No one should have more tasks in their day than are reasonable, and the schedule should be easy to adapt. Those are pretty much my only two rules.
But it can be daunting to put a schedule together. Not to worry, because I have a great template for you! It’s easy to edit, so you can iterate as much as you like. This is roughly based on my own family’s current plan, and it’s not perfect – we sometimes struggle to keep up with weekend tasks, while other weekends feel like the only time to get things done– so that’s my next moving target. Like I said, plans are supposed to keep getting better. But, this template is the outline of the plan that has worked, by far, the best for my family out of all of the chore schedules we’ve ever tried. We like to put ours on our fridge; you could also put this up in a command center, or keep it digital and easy to access and edit, leave it on the dining table for regular discussion – the choice is yours! We hope you find it as useful as we did.
(Template coming soon!)
What about assigning chores to kids?
If you want to get your kids involved in household chores, there are many approaches to doing this, and they’ll depend on your family’s needs and style. You’ll want to think through whether you offer an allowance for chores, and I think there are good rationales for offering and not offering and it’s going to come down to your preference. Personally, I like offering kids an allowance to help teach them about money, but I also don’t tie it super closely to chores, because I do want it to be clear that there are certain things we just do as part of a family to help each other. If my kids want to pick up extra work for extra allowance, that’s something I’m open to; I’m not super jazzed about paying them to pick up their toys. So I broadly try to separate the two.
I’ve found that my kids really love being part of the family schedule, and thrive on a good plan. But not all kids will be the same, and if a schedule feels too rigid for yours, you might try simply telling them they need to pick up after themselves, plus get rotating assignments from you as needed, and when they’re ready to do their chores, they should check in with you (this can be great in that you can assign whatever you need the most help with in the moment, but can be more challenging for everyone to make this approach a habit).
If you are putting your kids into the schedule of family chores and tasks, just remember to keep things age appropriate, and I do suggest switching their tasks out once in a while to avoid boredom. At 5 and 7, here are some ideas for chores that have worked well for mine:
- Picking up toys daily (this is the one I care about most. I really want to teach them to put away the things they’ve played with, as otherwise, I have time to do nothing but pick up the toys they’ve strung all over the house. That said, it’s really not until your kids are around 4 or 5 that this even starts to be possible unassisted, in my experience, and it won’t be perfect at that age either, necessarily.)
- Dustbusting the edges of rooms with high traffic and mess like the kitchen
- Closing all the blinds at evening time
- Setting or clearing the table
- Pulling weeds
- Dusting (a limited amount for younger ages)

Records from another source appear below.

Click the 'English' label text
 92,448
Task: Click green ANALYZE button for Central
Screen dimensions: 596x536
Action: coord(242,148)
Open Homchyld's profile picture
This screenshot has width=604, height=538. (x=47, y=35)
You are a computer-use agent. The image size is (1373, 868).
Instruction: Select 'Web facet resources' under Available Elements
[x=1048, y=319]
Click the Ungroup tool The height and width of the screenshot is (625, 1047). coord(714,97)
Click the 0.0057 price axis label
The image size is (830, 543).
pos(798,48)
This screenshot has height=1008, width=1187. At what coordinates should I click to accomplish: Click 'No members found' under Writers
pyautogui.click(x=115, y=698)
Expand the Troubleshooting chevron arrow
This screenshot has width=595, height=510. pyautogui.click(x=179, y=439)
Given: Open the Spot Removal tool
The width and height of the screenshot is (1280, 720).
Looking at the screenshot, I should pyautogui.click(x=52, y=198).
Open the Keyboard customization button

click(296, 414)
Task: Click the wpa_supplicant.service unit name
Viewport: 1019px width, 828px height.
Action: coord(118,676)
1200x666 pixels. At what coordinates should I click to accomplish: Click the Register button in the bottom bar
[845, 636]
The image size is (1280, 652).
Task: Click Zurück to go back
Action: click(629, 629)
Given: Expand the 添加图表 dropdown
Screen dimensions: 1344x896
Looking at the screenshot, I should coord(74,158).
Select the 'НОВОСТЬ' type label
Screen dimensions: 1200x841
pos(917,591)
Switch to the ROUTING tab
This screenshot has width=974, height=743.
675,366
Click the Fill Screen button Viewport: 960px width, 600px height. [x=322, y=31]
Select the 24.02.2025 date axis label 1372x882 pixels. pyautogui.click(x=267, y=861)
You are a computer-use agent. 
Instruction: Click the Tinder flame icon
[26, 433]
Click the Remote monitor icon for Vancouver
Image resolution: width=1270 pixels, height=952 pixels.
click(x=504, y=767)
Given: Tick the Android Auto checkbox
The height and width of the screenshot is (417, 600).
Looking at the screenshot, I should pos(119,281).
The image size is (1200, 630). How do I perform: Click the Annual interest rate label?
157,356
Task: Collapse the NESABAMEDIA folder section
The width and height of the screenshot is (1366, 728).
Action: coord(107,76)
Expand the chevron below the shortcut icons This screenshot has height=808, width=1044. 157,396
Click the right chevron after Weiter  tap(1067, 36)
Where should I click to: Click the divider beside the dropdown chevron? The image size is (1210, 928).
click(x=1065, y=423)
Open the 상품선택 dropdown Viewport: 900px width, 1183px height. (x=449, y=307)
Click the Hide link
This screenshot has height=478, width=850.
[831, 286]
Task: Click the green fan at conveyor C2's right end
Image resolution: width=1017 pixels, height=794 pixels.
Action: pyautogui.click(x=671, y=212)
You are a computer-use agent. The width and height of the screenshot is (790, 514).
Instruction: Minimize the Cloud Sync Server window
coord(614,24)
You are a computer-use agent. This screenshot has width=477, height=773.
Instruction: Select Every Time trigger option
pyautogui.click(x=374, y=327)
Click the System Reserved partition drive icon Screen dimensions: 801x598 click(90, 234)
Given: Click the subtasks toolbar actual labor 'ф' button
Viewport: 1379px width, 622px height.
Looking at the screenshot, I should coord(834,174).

- Bringing their plates to the sink, and basic loading of dishwasher
- Moving the laundry from washer to dryer and starting the dryer (my younger son LOVES cleaning the lint trap. It’s weird, but awesome.)
- Watering plants
- Making birthday cards for upcoming parties (I’m telling you, it’s pointless to spend $7 on a card – and man are they getting expensive! It took me awhile to realize that the smartest people giving us birthday presents were letting their kids design cute cards to go with them. Meaningful and a money/time saver.)